Out-of-hospital environment included household, work unit, social public area, and other non-medical area; in such places, the basic life support CPR is always provided by non-medical staff, which primarily includes chest compression, mouth-to-mouth ventilation and defibrillation with Automated External Defibrillator (AED); mouth-to-mouth ventilation is not suitable as patients with novel coronavirus pneumonia are highly contagious; therefore, the following measures are recommended:14, 15, 16, 17 Chest compression + defibrillation with AED (when necessary) Chest compression + active abdominal compression-decompression instrument (device) + AED (when necessary) Personnel specially trained in active abdominal compression-decompression instrument (device) can use this device to establish abdominal respiration to replace chest respiration, until the arrival of healthcare professionals.

Cardiopulmonary resuscitation strategy during vehicle transportation

As the cardiopulmonary resuscitation provider are unable to stand properly during vehicle movement, leading to inadequacy to provide high-quality chest compression and when the provider has insufficient physical strength to maintain high-quality cardiopulmonary resuscitation with hands, it is recommended to use mechanical cardiopulmonary resuscitator to replace manual chest compression.

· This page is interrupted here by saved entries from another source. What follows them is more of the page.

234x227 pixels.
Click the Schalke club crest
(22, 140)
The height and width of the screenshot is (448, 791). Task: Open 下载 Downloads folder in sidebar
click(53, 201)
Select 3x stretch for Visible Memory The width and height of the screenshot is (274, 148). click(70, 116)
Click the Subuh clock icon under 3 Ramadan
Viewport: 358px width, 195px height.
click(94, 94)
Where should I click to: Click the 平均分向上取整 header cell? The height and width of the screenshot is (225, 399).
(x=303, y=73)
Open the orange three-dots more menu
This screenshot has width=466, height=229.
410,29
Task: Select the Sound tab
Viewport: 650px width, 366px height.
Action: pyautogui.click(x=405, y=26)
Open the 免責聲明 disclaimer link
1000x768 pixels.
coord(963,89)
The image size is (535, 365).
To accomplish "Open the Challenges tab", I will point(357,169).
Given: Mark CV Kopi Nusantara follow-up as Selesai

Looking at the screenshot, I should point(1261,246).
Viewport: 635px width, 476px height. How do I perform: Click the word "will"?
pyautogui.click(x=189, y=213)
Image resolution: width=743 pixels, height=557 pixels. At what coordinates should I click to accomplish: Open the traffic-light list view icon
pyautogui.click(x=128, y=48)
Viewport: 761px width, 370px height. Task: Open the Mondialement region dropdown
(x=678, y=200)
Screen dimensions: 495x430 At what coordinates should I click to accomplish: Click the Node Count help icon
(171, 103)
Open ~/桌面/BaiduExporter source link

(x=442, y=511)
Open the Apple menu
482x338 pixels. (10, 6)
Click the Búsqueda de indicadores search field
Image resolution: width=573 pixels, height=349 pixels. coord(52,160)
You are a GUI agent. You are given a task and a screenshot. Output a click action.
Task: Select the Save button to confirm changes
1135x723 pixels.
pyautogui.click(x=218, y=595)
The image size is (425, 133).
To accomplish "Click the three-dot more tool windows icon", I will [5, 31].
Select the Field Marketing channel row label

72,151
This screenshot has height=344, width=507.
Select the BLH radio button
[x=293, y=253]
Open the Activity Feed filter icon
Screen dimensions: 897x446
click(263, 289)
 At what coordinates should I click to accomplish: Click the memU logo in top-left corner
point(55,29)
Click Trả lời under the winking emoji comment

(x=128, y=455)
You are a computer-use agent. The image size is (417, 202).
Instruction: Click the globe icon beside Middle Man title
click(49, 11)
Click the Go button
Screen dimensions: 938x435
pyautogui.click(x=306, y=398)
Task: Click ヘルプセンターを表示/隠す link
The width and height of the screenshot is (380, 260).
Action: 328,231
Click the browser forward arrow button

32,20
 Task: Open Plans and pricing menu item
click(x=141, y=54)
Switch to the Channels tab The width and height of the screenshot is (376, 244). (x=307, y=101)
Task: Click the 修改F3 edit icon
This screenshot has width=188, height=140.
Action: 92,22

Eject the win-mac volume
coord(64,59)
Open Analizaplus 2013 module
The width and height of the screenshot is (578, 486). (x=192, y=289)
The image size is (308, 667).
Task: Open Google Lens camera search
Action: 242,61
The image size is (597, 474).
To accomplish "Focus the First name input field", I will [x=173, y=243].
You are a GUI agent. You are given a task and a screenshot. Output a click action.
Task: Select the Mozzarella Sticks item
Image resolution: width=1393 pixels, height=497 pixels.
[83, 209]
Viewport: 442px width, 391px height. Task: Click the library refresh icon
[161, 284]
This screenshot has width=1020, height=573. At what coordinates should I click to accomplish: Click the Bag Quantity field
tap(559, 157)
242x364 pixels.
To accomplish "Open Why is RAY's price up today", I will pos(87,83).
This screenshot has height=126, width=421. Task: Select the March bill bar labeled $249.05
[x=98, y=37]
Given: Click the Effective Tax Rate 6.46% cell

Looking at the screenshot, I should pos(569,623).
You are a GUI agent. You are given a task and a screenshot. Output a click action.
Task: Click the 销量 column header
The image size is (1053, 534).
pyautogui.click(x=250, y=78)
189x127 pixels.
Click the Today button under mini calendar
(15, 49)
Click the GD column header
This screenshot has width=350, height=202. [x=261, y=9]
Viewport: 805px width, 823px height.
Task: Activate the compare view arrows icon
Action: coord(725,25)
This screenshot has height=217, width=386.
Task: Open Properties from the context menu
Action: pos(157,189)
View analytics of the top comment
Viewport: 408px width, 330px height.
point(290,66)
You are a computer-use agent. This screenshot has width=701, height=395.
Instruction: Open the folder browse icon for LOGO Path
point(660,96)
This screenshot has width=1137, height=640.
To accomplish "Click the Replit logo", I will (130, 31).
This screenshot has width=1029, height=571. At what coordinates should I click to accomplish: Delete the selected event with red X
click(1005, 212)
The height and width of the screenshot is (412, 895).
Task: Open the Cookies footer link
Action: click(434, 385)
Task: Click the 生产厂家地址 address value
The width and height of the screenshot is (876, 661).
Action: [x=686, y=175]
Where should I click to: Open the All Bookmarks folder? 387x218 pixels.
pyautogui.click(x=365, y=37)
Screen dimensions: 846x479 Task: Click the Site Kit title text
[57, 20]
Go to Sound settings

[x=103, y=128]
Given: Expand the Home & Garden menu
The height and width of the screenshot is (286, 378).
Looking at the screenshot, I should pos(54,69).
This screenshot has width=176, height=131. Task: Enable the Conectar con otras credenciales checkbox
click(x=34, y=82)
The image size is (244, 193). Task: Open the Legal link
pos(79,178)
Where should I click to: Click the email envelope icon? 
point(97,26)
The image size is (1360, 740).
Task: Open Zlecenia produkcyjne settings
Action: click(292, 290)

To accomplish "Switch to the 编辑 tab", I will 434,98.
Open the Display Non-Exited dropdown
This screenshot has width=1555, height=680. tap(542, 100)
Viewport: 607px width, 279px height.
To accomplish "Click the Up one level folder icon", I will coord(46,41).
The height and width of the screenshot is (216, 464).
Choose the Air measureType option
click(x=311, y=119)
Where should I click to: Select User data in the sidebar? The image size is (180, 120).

Cardiopulmonary resuscitation strategy for in-hospital cardiac arrest

Cardiac arrest in patients with novel coronavirus pneumonia mostly occurred in medical institutions and mainly occurred in severe or critically ill patients in isolation ward or ICU; given the pathophysiological abnormalities in the peri-arrest state in patients with novel coronavirus pneumonia, high infectivity of the disease, high-concentration pathogen environment, nonprofessional medical worker to patient ratio and the features of protective measures for health care personnel, the cardiopulmonary resuscitation strategy and procedure for in-patient cardiac arrest in patients with novel coronavirus pneumonia are recommended as below: The following principles and strategies are recommended for cardiopulmonary resuscitation technique and procedures:18, 19, 20, 21, 22 Protective measures for Class A infectious diseases: the highest level of protective measures against infectious diseases were taken for resuscitation personnel (three-level protection, including full-face protection for respiration). Emergent endotracheal intubation: endotracheal intubation of the patients was performed under the guidance of fibrobronchoscope or visual laryngoscope and under sedative state. Chest compression: mechanical cardiopulmonary resuscitation could be used to replace manual chest compression, particularly in cases of insufficient resuscitation personnel and physical collapse, in order to avoid decreased quality of chest compression and increased infection chances induced by accidental entry of pathogenic sweat into the conjunctiva and nasal-oral mucosa of the cardiopulmonary resuscitation provider due to sweating from fatigue. Cardiopulmonary resuscitation for 30 min: in accordance with the cause of cardiac arrest as well as the mechanism of the disease injury and number of cardiopulmonary resuscitation provider, in combination with ethical factors, discontinuation of cardiopulmonary resuscitation could be considered after cardiopulmonary resuscitation for more than 30 min with no ROSC (no any vital sign present during cardiopulmonary resuscitation; except under the support of ECMO and extracorporeal circulation) (see Fig. 1 ).
Figure 1

Algorithm for warning and cardiopulmonary resuscitation for cardiac arrest in patients with novel coronavirus pneumonia.

Algorithm for warning and cardiopulmonary resuscitation for cardiac arrest in patients with novel coronavirus pneumonia.

Notes

Highest level of protection against infectious diseases for the resuscitation provider, with three-level of protection including fluid-resistant gown, gloves, eye protection, full-face shield, N95 respirators, hair cover, hood and PAPR (powered air purifying respirators). ROSC (return of spontaneous circulation). ECMO (extracorporeal membrane oxygenation).

Conflict of interest

The authors declare that there is no conflict of interest.